#### What the exercise asks:
Extract the full set of records, then give each one again exactly.

#### Exercise material:
[Start of section]

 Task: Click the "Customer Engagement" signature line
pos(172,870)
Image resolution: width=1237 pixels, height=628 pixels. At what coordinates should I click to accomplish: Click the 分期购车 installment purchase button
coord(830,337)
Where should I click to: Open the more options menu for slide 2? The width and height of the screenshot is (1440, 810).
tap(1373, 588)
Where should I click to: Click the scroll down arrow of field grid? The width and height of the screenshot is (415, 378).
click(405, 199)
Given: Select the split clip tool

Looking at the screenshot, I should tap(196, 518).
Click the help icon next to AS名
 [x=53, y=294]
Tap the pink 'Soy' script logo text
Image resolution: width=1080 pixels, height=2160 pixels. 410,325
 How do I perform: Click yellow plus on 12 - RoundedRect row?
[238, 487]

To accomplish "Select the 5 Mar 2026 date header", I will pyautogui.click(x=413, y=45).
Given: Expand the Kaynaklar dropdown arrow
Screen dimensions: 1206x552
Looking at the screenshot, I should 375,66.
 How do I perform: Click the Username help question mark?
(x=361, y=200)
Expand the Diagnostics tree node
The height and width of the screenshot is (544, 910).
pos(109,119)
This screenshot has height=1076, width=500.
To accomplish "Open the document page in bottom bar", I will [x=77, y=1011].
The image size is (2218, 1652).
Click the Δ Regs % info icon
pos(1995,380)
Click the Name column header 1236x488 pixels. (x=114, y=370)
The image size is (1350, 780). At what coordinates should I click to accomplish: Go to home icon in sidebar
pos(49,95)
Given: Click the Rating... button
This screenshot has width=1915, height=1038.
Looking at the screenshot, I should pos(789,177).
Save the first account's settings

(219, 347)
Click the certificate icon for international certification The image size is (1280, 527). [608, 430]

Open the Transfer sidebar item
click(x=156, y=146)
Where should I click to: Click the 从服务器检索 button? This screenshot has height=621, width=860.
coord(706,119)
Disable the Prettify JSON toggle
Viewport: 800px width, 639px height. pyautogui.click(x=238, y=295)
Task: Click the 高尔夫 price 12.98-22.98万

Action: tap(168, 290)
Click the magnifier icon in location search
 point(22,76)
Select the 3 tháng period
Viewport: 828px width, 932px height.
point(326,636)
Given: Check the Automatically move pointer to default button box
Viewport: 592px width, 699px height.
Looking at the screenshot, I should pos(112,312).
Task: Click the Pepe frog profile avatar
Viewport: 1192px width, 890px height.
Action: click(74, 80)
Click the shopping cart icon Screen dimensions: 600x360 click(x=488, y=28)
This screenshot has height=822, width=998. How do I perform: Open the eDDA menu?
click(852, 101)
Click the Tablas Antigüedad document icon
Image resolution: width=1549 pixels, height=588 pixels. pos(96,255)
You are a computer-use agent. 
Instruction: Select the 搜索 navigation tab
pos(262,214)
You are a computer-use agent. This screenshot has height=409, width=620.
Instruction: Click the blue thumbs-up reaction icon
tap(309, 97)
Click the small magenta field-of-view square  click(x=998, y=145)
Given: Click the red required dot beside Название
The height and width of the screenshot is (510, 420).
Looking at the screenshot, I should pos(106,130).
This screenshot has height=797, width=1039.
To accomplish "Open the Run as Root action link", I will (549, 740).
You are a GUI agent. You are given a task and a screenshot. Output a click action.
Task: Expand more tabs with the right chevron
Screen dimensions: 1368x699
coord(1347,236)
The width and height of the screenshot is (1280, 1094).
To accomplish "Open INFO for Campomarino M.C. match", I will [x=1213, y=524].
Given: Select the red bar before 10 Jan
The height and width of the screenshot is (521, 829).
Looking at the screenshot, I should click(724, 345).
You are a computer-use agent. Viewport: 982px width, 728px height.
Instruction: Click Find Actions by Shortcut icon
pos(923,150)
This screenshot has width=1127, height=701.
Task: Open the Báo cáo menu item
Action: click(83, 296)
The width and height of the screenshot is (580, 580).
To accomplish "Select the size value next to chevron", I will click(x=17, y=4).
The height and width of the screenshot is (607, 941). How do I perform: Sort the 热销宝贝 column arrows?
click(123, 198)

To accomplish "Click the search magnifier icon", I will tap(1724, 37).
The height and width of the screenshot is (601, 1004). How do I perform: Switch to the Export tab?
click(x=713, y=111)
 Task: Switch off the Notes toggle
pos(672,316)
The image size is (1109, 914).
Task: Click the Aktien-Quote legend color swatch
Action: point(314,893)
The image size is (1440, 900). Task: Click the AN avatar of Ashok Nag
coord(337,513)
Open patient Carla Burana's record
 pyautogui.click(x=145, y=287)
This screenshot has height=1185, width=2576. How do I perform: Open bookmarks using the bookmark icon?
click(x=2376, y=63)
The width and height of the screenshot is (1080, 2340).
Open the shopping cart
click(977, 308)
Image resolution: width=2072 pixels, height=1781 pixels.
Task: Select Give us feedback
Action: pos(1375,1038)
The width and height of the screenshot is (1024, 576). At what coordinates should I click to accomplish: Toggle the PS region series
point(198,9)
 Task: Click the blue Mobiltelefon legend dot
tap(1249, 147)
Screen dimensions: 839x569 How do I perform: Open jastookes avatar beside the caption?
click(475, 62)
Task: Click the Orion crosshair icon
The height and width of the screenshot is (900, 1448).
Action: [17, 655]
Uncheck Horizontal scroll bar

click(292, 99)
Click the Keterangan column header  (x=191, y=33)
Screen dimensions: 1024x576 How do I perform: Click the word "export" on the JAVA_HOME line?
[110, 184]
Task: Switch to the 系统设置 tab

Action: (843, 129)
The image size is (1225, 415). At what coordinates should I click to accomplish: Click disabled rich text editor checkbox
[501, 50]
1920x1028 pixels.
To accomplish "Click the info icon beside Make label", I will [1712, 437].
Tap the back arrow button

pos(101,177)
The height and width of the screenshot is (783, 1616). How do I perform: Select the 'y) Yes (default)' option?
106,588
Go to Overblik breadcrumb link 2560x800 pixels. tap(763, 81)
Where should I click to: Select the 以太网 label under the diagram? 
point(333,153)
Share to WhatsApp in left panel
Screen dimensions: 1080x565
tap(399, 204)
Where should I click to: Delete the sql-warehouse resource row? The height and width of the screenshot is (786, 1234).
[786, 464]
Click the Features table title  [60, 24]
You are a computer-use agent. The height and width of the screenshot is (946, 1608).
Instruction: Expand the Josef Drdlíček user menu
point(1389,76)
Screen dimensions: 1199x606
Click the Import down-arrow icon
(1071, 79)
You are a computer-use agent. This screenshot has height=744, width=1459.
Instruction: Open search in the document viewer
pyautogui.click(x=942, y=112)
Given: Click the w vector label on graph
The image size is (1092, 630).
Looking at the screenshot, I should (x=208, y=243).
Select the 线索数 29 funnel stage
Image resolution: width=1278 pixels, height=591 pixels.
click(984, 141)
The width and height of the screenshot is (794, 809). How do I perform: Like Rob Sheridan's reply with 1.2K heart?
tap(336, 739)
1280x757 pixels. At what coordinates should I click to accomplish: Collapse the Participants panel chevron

[End of section]

#### Exercise result:
 Task: Click the "Customer Engagement" signature line
pos(172,870)
Image resolution: width=1237 pixels, height=628 pixels. At what coordinates should I click to accomplish: Click the 分期购车 installment purchase button
coord(830,337)
Where should I click to: Open the more options menu for slide 2? The width and height of the screenshot is (1440, 810).
tap(1373, 588)
Where should I click to: Click the scroll down arrow of field grid? The width and height of the screenshot is (415, 378).
click(405, 199)
Given: Select the split clip tool

Looking at the screenshot, I should tap(196, 518).
Click the help icon next to AS名
 [x=53, y=294]
Tap the pink 'Soy' script logo text
Image resolution: width=1080 pixels, height=2160 pixels. 410,325
 How do I perform: Click yellow plus on 12 - RoundedRect row?
[238, 487]

To accomplish "Select the 5 Mar 2026 date header", I will pyautogui.click(x=413, y=45).
Given: Expand the Kaynaklar dropdown arrow
Screen dimensions: 1206x552
Looking at the screenshot, I should 375,66.
 How do I perform: Click the Username help question mark?
(x=361, y=200)
Expand the Diagnostics tree node
The height and width of the screenshot is (544, 910).
pos(109,119)
This screenshot has height=1076, width=500.
To accomplish "Open the document page in bottom bar", I will [x=77, y=1011].
The image size is (2218, 1652).
Click the Δ Regs % info icon
pos(1995,380)
Click the Name column header 1236x488 pixels. (x=114, y=370)
The image size is (1350, 780). At what coordinates should I click to accomplish: Go to home icon in sidebar
pos(49,95)
Given: Click the Rating... button
This screenshot has width=1915, height=1038.
Looking at the screenshot, I should pos(789,177).
Save the first account's settings

(219, 347)
Click the certificate icon for international certification The image size is (1280, 527). [608, 430]

Open the Transfer sidebar item
click(x=156, y=146)
Where should I click to: Click the 从服务器检索 button? This screenshot has height=621, width=860.
coord(706,119)
Disable the Prettify JSON toggle
Viewport: 800px width, 639px height. pyautogui.click(x=238, y=295)
Task: Click the 高尔夫 price 12.98-22.98万

Action: tap(168, 290)
Click the magnifier icon in location search
 point(22,76)
Select the 3 tháng period
Viewport: 828px width, 932px height.
point(326,636)
Given: Check the Automatically move pointer to default button box
Viewport: 592px width, 699px height.
Looking at the screenshot, I should pos(112,312).
Task: Click the Pepe frog profile avatar
Viewport: 1192px width, 890px height.
Action: click(74, 80)
Click the shopping cart icon Screen dimensions: 600x360 click(x=488, y=28)
This screenshot has height=822, width=998. How do I perform: Open the eDDA menu?
click(852, 101)
Click the Tablas Antigüedad document icon
Image resolution: width=1549 pixels, height=588 pixels. pos(96,255)
You are a computer-use agent. 
Instruction: Select the 搜索 navigation tab
pos(262,214)
You are a computer-use agent. This screenshot has height=409, width=620.
Instruction: Click the blue thumbs-up reaction icon
tap(309, 97)
Click the small magenta field-of-view square  click(x=998, y=145)
Given: Click the red required dot beside Название
The height and width of the screenshot is (510, 420).
Looking at the screenshot, I should pos(106,130).
This screenshot has height=797, width=1039.
To accomplish "Open the Run as Root action link", I will (549, 740).
You are a GUI agent. You are given a task and a screenshot. Output a click action.
Task: Expand more tabs with the right chevron
Screen dimensions: 1368x699
coord(1347,236)
The width and height of the screenshot is (1280, 1094).
To accomplish "Open INFO for Campomarino M.C. match", I will [x=1213, y=524].
Given: Select the red bar before 10 Jan
The height and width of the screenshot is (521, 829).
Looking at the screenshot, I should click(724, 345).
You are a computer-use agent. Viewport: 982px width, 728px height.
Instruction: Click Find Actions by Shortcut icon
pos(923,150)
This screenshot has width=1127, height=701.
Task: Open the Báo cáo menu item
Action: click(83, 296)
The width and height of the screenshot is (580, 580).
To accomplish "Select the size value next to chevron", I will click(x=17, y=4).
The height and width of the screenshot is (607, 941). How do I perform: Sort the 热销宝贝 column arrows?
click(123, 198)

To accomplish "Click the search magnifier icon", I will tap(1724, 37).
The height and width of the screenshot is (601, 1004). How do I perform: Switch to the Export tab?
click(x=713, y=111)
 Task: Switch off the Notes toggle
pos(672,316)
The image size is (1109, 914).
Task: Click the Aktien-Quote legend color swatch
Action: point(314,893)
The image size is (1440, 900). Task: Click the AN avatar of Ashok Nag
coord(337,513)
Open patient Carla Burana's record
 pyautogui.click(x=145, y=287)
This screenshot has height=1185, width=2576. How do I perform: Open bookmarks using the bookmark icon?
click(x=2376, y=63)
The width and height of the screenshot is (1080, 2340).
Open the shopping cart
click(977, 308)
Image resolution: width=2072 pixels, height=1781 pixels.
Task: Select Give us feedback
Action: pos(1375,1038)
The width and height of the screenshot is (1024, 576). At what coordinates should I click to accomplish: Toggle the PS region series
point(198,9)
 Task: Click the blue Mobiltelefon legend dot
tap(1249, 147)
Screen dimensions: 839x569 How do I perform: Open jastookes avatar beside the caption?
click(475, 62)
Task: Click the Orion crosshair icon
The height and width of the screenshot is (900, 1448).
Action: [17, 655]
Uncheck Horizontal scroll bar

click(292, 99)
Click the Keterangan column header  (x=191, y=33)
Screen dimensions: 1024x576 How do I perform: Click the word "export" on the JAVA_HOME line?
[110, 184]
Task: Switch to the 系统设置 tab

Action: (843, 129)
The image size is (1225, 415). At what coordinates should I click to accomplish: Click disabled rich text editor checkbox
[501, 50]
1920x1028 pixels.
To accomplish "Click the info icon beside Make label", I will [1712, 437].
Tap the back arrow button

pos(101,177)
The height and width of the screenshot is (783, 1616). How do I perform: Select the 'y) Yes (default)' option?
106,588
Go to Overblik breadcrumb link 2560x800 pixels. tap(763, 81)
Where should I click to: Select the 以太网 label under the diagram? 
point(333,153)
Share to WhatsApp in left panel
Screen dimensions: 1080x565
tap(399, 204)
Where should I click to: Delete the sql-warehouse resource row? The height and width of the screenshot is (786, 1234).
[786, 464]
Click the Features table title  [60, 24]
You are a computer-use agent. The height and width of the screenshot is (946, 1608).
Instruction: Expand the Josef Drdlíček user menu
point(1389,76)
Screen dimensions: 1199x606
Click the Import down-arrow icon
(1071, 79)
You are a computer-use agent. This screenshot has height=744, width=1459.
Instruction: Open search in the document viewer
pyautogui.click(x=942, y=112)
Given: Click the w vector label on graph
The image size is (1092, 630).
Looking at the screenshot, I should (x=208, y=243).
Select the 线索数 29 funnel stage
Image resolution: width=1278 pixels, height=591 pixels.
click(984, 141)
The width and height of the screenshot is (794, 809). How do I perform: Like Rob Sheridan's reply with 1.2K heart?
tap(336, 739)
1280x757 pixels. At what coordinates should I click to accomplish: Collapse the Participants panel chevron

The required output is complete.